* Exercise goal: Every entry below should be written out again exactly.

*** Block opens ***

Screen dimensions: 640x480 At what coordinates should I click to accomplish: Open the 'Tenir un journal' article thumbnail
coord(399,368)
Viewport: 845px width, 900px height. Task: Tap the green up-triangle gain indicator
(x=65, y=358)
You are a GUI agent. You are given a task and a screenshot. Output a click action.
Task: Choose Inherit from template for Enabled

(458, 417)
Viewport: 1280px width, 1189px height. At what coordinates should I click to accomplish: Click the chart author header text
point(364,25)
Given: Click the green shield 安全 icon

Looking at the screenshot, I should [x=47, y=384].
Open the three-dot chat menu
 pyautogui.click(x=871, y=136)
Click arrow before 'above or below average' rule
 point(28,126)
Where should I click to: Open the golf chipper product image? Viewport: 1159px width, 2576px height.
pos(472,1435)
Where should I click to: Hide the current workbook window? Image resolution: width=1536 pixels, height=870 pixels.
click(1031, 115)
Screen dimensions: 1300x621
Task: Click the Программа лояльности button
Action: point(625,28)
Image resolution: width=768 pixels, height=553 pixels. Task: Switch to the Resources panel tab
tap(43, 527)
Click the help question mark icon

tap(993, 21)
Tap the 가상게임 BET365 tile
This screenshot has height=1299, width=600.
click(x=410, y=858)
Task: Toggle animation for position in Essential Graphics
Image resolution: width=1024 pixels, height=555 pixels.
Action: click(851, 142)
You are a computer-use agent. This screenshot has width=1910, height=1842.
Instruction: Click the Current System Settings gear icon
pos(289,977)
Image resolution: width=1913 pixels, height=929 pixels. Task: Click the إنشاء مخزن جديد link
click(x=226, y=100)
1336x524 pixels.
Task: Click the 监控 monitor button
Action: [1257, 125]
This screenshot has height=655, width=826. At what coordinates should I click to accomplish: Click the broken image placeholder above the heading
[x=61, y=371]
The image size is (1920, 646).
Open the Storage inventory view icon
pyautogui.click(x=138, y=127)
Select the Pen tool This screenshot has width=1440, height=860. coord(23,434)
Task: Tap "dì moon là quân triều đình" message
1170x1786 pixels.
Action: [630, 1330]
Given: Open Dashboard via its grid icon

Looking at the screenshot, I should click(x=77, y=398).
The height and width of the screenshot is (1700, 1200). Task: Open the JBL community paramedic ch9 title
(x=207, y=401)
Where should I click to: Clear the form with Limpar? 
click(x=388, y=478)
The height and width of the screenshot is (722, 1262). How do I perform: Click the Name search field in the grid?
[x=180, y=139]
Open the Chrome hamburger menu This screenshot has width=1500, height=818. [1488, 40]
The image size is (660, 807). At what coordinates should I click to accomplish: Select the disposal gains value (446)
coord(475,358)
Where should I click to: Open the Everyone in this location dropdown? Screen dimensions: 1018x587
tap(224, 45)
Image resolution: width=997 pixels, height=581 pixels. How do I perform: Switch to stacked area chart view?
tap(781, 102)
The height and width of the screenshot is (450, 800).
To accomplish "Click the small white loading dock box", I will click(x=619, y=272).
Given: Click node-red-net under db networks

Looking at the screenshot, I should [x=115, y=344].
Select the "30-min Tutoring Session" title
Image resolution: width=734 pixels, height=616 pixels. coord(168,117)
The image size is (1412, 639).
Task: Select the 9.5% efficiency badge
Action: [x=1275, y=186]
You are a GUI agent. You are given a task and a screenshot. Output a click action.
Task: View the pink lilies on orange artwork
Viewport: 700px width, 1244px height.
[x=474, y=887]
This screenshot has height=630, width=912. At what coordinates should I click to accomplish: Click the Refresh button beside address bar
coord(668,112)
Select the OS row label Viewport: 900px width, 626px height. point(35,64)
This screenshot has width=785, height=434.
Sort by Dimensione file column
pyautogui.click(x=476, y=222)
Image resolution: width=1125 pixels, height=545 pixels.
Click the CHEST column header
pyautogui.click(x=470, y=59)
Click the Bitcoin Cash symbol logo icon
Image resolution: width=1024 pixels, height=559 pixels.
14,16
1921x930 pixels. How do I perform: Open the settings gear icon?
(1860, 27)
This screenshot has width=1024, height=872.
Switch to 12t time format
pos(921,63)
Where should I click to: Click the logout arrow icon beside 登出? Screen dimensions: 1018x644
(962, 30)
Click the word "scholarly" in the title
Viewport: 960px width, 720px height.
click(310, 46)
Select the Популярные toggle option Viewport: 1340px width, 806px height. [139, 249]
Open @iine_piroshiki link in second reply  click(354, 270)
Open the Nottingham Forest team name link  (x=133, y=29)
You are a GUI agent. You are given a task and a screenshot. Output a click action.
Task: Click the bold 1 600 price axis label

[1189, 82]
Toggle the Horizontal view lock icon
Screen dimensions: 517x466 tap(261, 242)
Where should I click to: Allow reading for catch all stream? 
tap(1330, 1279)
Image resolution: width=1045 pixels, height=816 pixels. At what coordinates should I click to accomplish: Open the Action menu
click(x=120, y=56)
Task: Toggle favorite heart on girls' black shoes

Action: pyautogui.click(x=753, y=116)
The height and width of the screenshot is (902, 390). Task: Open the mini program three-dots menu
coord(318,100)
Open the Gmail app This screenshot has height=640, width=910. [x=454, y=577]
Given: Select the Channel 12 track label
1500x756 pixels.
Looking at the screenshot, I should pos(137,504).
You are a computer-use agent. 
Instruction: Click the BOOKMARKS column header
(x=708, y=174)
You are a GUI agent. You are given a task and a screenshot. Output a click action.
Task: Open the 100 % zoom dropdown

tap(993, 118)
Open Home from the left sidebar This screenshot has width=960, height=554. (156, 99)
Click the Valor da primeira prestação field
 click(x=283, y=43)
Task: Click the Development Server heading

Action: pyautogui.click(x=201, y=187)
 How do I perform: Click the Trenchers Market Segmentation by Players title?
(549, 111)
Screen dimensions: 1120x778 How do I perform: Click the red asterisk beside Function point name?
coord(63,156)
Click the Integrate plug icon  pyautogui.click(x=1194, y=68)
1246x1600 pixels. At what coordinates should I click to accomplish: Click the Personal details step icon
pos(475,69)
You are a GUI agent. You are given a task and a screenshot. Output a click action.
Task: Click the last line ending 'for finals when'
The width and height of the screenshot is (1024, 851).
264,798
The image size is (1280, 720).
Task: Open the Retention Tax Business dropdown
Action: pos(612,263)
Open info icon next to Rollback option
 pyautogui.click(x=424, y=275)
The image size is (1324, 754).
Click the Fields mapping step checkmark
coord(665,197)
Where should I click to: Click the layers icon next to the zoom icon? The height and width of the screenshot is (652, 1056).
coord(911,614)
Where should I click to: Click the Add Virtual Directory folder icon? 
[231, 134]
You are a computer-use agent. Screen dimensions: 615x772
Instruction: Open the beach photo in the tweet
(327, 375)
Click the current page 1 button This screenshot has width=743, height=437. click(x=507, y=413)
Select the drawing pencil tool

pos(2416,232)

*** Block closes ***

* Exercise output:
Screen dimensions: 640x480 At what coordinates should I click to accomplish: Open the 'Tenir un journal' article thumbnail
coord(399,368)
Viewport: 845px width, 900px height. Task: Tap the green up-triangle gain indicator
(x=65, y=358)
You are a GUI agent. You are given a task and a screenshot. Output a click action.
Task: Choose Inherit from template for Enabled

(458, 417)
Viewport: 1280px width, 1189px height. At what coordinates should I click to accomplish: Click the chart author header text
point(364,25)
Given: Click the green shield 安全 icon

Looking at the screenshot, I should [x=47, y=384].
Open the three-dot chat menu
 pyautogui.click(x=871, y=136)
Click arrow before 'above or below average' rule
 point(28,126)
Where should I click to: Open the golf chipper product image? Viewport: 1159px width, 2576px height.
pos(472,1435)
Where should I click to: Hide the current workbook window? Image resolution: width=1536 pixels, height=870 pixels.
click(1031, 115)
Screen dimensions: 1300x621
Task: Click the Программа лояльности button
Action: point(625,28)
Image resolution: width=768 pixels, height=553 pixels. Task: Switch to the Resources panel tab
tap(43, 527)
Click the help question mark icon

tap(993, 21)
Tap the 가상게임 BET365 tile
This screenshot has height=1299, width=600.
click(x=410, y=858)
Task: Toggle animation for position in Essential Graphics
Image resolution: width=1024 pixels, height=555 pixels.
Action: click(851, 142)
You are a computer-use agent. This screenshot has width=1910, height=1842.
Instruction: Click the Current System Settings gear icon
pos(289,977)
Image resolution: width=1913 pixels, height=929 pixels. Task: Click the إنشاء مخزن جديد link
click(x=226, y=100)
1336x524 pixels.
Task: Click the 监控 monitor button
Action: [1257, 125]
This screenshot has height=655, width=826. At what coordinates should I click to accomplish: Click the broken image placeholder above the heading
[x=61, y=371]
The image size is (1920, 646).
Open the Storage inventory view icon
pyautogui.click(x=138, y=127)
Select the Pen tool This screenshot has width=1440, height=860. coord(23,434)
Task: Tap "dì moon là quân triều đình" message
1170x1786 pixels.
Action: [630, 1330]
Given: Open Dashboard via its grid icon

Looking at the screenshot, I should click(x=77, y=398).
The height and width of the screenshot is (1700, 1200). Task: Open the JBL community paramedic ch9 title
(x=207, y=401)
Where should I click to: Clear the form with Limpar? 
click(x=388, y=478)
The height and width of the screenshot is (722, 1262). How do I perform: Click the Name search field in the grid?
[x=180, y=139]
Open the Chrome hamburger menu This screenshot has width=1500, height=818. [1488, 40]
The image size is (660, 807). At what coordinates should I click to accomplish: Select the disposal gains value (446)
coord(475,358)
Where should I click to: Open the Everyone in this location dropdown? Screen dimensions: 1018x587
tap(224, 45)
Image resolution: width=997 pixels, height=581 pixels. How do I perform: Switch to stacked area chart view?
tap(781, 102)
The height and width of the screenshot is (450, 800).
To accomplish "Click the small white loading dock box", I will click(x=619, y=272).
Given: Click node-red-net under db networks

Looking at the screenshot, I should [x=115, y=344].
Select the "30-min Tutoring Session" title
Image resolution: width=734 pixels, height=616 pixels. coord(168,117)
The image size is (1412, 639).
Task: Select the 9.5% efficiency badge
Action: [x=1275, y=186]
You are a GUI agent. You are given a task and a screenshot. Output a click action.
Task: View the pink lilies on orange artwork
Viewport: 700px width, 1244px height.
[x=474, y=887]
This screenshot has height=630, width=912. At what coordinates should I click to accomplish: Click the Refresh button beside address bar
coord(668,112)
Select the OS row label Viewport: 900px width, 626px height. point(35,64)
This screenshot has width=785, height=434.
Sort by Dimensione file column
pyautogui.click(x=476, y=222)
Image resolution: width=1125 pixels, height=545 pixels.
Click the CHEST column header
pyautogui.click(x=470, y=59)
Click the Bitcoin Cash symbol logo icon
Image resolution: width=1024 pixels, height=559 pixels.
14,16
1921x930 pixels. How do I perform: Open the settings gear icon?
(1860, 27)
This screenshot has width=1024, height=872.
Switch to 12t time format
pos(921,63)
Where should I click to: Click the logout arrow icon beside 登出? Screen dimensions: 1018x644
(962, 30)
Click the word "scholarly" in the title
Viewport: 960px width, 720px height.
click(310, 46)
Select the Популярные toggle option Viewport: 1340px width, 806px height. [139, 249]
Open @iine_piroshiki link in second reply  click(354, 270)
Open the Nottingham Forest team name link  (x=133, y=29)
You are a GUI agent. You are given a task and a screenshot. Output a click action.
Task: Click the bold 1 600 price axis label

[1189, 82]
Toggle the Horizontal view lock icon
Screen dimensions: 517x466 tap(261, 242)
Where should I click to: Allow reading for catch all stream? 
tap(1330, 1279)
Image resolution: width=1045 pixels, height=816 pixels. At what coordinates should I click to accomplish: Open the Action menu
click(x=120, y=56)
Task: Toggle favorite heart on girls' black shoes

Action: pyautogui.click(x=753, y=116)
The height and width of the screenshot is (902, 390). Task: Open the mini program three-dots menu
coord(318,100)
Open the Gmail app This screenshot has height=640, width=910. [x=454, y=577]
Given: Select the Channel 12 track label
1500x756 pixels.
Looking at the screenshot, I should pos(137,504).
You are a computer-use agent. 
Instruction: Click the BOOKMARKS column header
(x=708, y=174)
You are a GUI agent. You are given a task and a screenshot. Output a click action.
Task: Open the 100 % zoom dropdown

tap(993, 118)
Open Home from the left sidebar This screenshot has width=960, height=554. (156, 99)
Click the Valor da primeira prestação field
 click(x=283, y=43)
Task: Click the Development Server heading

Action: pyautogui.click(x=201, y=187)
 How do I perform: Click the Trenchers Market Segmentation by Players title?
(549, 111)
Screen dimensions: 1120x778 How do I perform: Click the red asterisk beside Function point name?
coord(63,156)
Click the Integrate plug icon  pyautogui.click(x=1194, y=68)
1246x1600 pixels. At what coordinates should I click to accomplish: Click the Personal details step icon
pos(475,69)
You are a GUI agent. You are given a task and a screenshot. Output a click action.
Task: Click the last line ending 'for finals when'
The width and height of the screenshot is (1024, 851).
264,798
The image size is (1280, 720).
Task: Open the Retention Tax Business dropdown
Action: pos(612,263)
Open info icon next to Rollback option
 pyautogui.click(x=424, y=275)
The image size is (1324, 754).
Click the Fields mapping step checkmark
coord(665,197)
Where should I click to: Click the layers icon next to the zoom icon? The height and width of the screenshot is (652, 1056).
coord(911,614)
Where should I click to: Click the Add Virtual Directory folder icon? 
[231, 134]
You are a computer-use agent. Screen dimensions: 615x772
Instruction: Open the beach photo in the tweet
(327, 375)
Click the current page 1 button This screenshot has width=743, height=437. click(x=507, y=413)
Select the drawing pencil tool

pos(2416,232)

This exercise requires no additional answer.